Task description:
Retype only the lines below from the one with "You are a computer-use" to the one with "Screen dimensions: 883x744", inclusive, skipping every image.

Excerpted data:
+++++
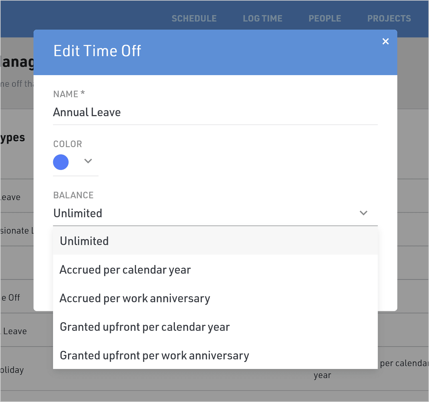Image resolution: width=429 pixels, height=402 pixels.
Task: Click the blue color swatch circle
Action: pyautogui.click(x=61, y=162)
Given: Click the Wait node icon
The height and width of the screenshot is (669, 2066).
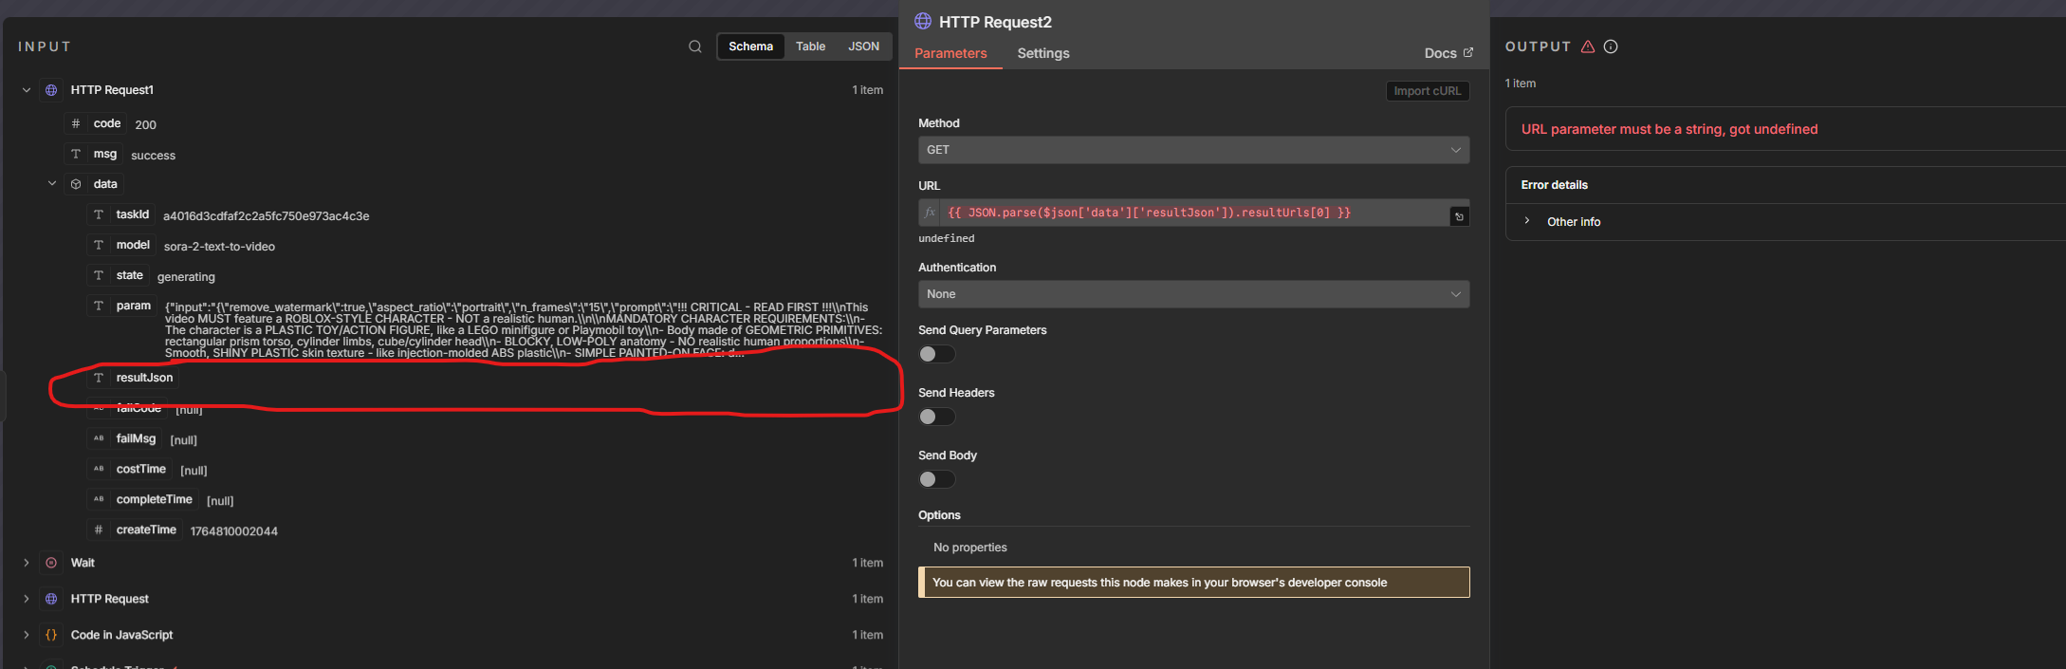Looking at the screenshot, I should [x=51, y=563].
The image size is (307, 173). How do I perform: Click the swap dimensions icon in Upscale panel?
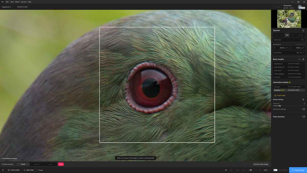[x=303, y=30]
+++++
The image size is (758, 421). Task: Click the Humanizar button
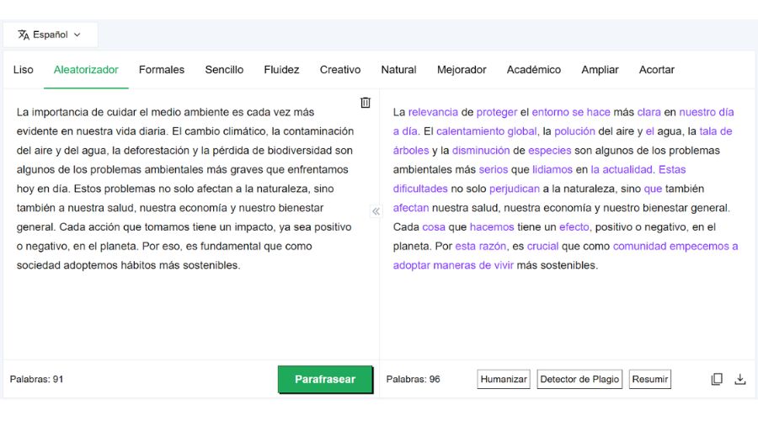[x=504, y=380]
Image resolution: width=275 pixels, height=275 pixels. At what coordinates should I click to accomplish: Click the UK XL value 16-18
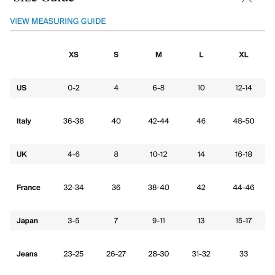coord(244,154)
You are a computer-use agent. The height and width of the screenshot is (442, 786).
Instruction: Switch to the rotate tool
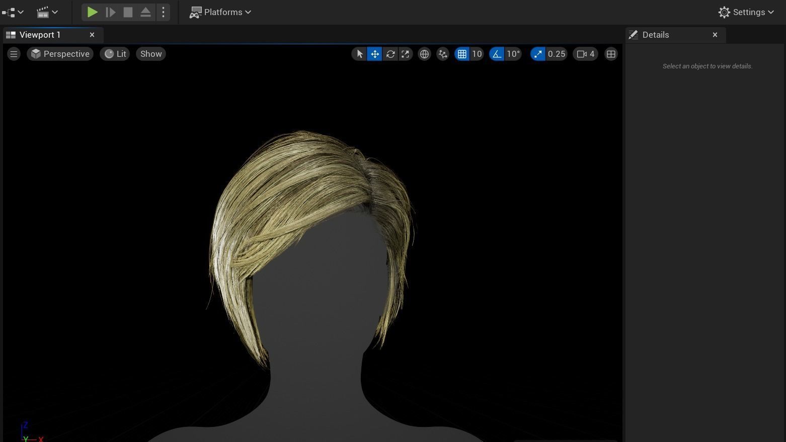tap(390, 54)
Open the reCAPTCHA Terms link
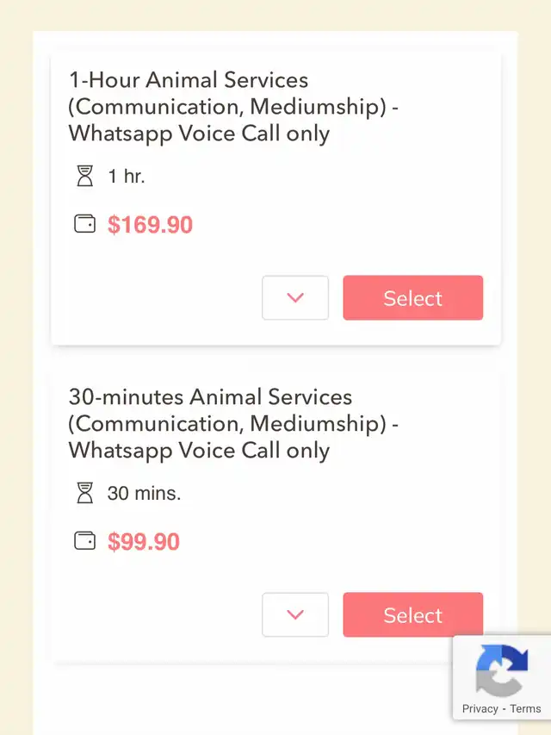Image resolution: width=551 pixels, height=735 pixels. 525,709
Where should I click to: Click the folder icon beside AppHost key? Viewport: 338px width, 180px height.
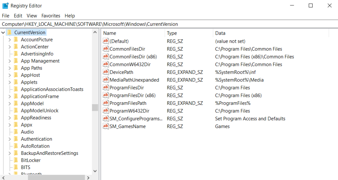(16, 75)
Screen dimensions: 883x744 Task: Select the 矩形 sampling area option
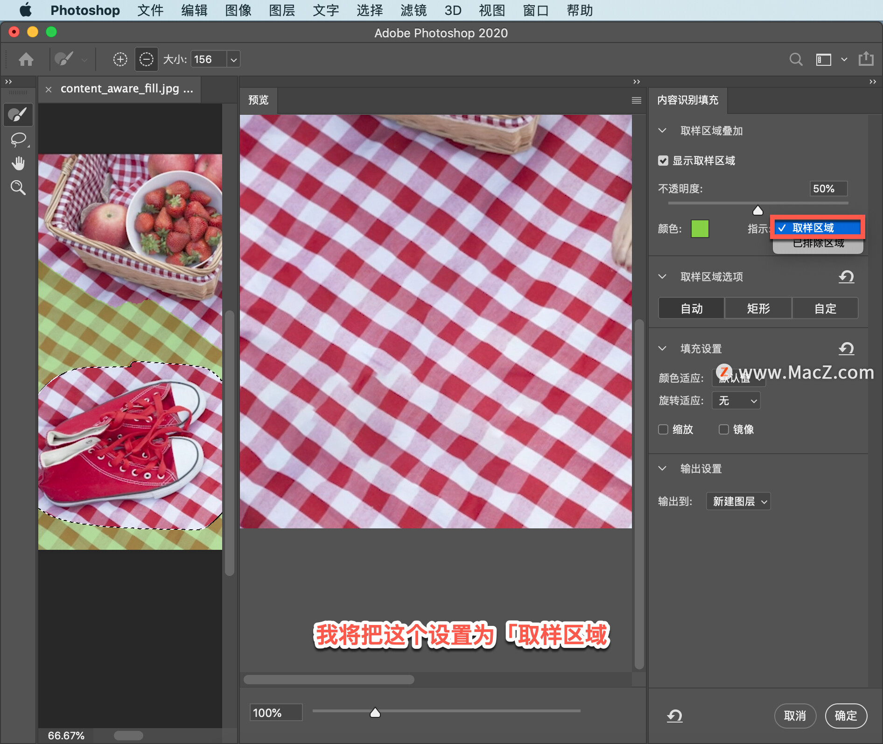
+++++
Response to this exercise:
You are a computer-use agent. The height and width of the screenshot is (442, 786).
Instruction: Switch to the rotate tool
tap(390, 54)
Open the reCAPTCHA Terms link
Image resolution: width=551 pixels, height=735 pixels. 525,709
Where should I click to: Click the folder icon beside AppHost key? Viewport: 338px width, 180px height.
(16, 75)
Screen dimensions: 883x744 Task: Select the 矩形 sampling area option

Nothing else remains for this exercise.